- **Exercise**
Each line of the listing below must be returned exactly.

- **Records for this exercise**
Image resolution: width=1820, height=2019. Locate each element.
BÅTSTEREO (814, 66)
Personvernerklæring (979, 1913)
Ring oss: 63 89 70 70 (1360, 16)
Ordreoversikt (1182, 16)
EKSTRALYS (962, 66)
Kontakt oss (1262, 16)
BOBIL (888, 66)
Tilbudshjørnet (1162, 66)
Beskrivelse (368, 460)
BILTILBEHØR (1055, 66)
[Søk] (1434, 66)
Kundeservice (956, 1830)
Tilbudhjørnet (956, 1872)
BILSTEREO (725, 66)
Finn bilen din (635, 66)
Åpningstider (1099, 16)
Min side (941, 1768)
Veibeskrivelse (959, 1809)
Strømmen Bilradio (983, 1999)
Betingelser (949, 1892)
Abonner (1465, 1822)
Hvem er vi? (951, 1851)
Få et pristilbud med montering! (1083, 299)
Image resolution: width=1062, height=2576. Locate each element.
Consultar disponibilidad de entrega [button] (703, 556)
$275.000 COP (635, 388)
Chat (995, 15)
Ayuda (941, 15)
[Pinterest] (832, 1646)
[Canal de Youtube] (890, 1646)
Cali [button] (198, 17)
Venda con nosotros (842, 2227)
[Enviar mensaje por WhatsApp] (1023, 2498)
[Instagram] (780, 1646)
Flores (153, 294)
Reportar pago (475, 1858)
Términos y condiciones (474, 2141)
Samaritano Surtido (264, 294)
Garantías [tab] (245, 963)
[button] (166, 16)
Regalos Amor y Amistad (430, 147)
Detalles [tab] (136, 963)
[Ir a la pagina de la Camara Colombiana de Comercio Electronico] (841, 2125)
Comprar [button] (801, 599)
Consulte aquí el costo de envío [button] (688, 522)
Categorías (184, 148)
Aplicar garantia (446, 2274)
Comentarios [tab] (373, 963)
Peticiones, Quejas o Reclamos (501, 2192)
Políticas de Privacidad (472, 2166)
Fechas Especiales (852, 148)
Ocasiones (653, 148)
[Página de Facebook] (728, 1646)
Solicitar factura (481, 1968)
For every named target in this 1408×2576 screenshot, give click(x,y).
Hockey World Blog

- **Exercise solution**
Image resolution: width=1820, height=2019. Locate each element.
BÅTSTEREO (814, 66)
Personvernerklæring (979, 1913)
Ring oss: 63 89 70 70 (1360, 16)
Ordreoversikt (1182, 16)
EKSTRALYS (962, 66)
Kontakt oss (1262, 16)
BOBIL (888, 66)
Tilbudshjørnet (1162, 66)
Beskrivelse (368, 460)
BILTILBEHØR (1055, 66)
[Søk] (1434, 66)
Kundeservice (956, 1830)
Tilbudhjørnet (956, 1872)
BILSTEREO (725, 66)
Finn bilen din (635, 66)
Åpningstider (1099, 16)
Min side (941, 1768)
Veibeskrivelse (959, 1809)
Strømmen Bilradio (983, 1999)
Betingelser (949, 1892)
Abonner (1465, 1822)
Hvem er vi? (951, 1851)
Få et pristilbud med montering! (1083, 299)
Image resolution: width=1062, height=2576. Locate each element.
Consultar disponibilidad de entrega [button] (703, 556)
$275.000 COP (635, 388)
Chat (995, 15)
Ayuda (941, 15)
[Pinterest] (832, 1646)
[Canal de Youtube] (890, 1646)
Cali [button] (198, 17)
Venda con nosotros (842, 2227)
[Enviar mensaje por WhatsApp] (1023, 2498)
[Instagram] (780, 1646)
Flores (153, 294)
Reportar pago (475, 1858)
Términos y condiciones (474, 2141)
Samaritano Surtido (264, 294)
Garantías [tab] (245, 963)
[button] (166, 16)
Regalos Amor y Amistad (430, 147)
Detalles [tab] (136, 963)
[Ir a la pagina de la Camara Colombiana de Comercio Electronico] (841, 2125)
Comprar [button] (801, 599)
Consulte aquí el costo de envío [button] (688, 522)
Categorías (184, 148)
Aplicar garantia (446, 2274)
Comentarios [tab] (373, 963)
Peticiones, Quejas o Reclamos (501, 2192)
Políticas de Privacidad (472, 2166)
Fechas Especiales (852, 148)
Ocasiones (653, 148)
[Página de Facebook] (728, 1646)
Solicitar factura (481, 1968)
For every named target in this 1408×2576 screenshot, give click(x,y).
Hockey World Blog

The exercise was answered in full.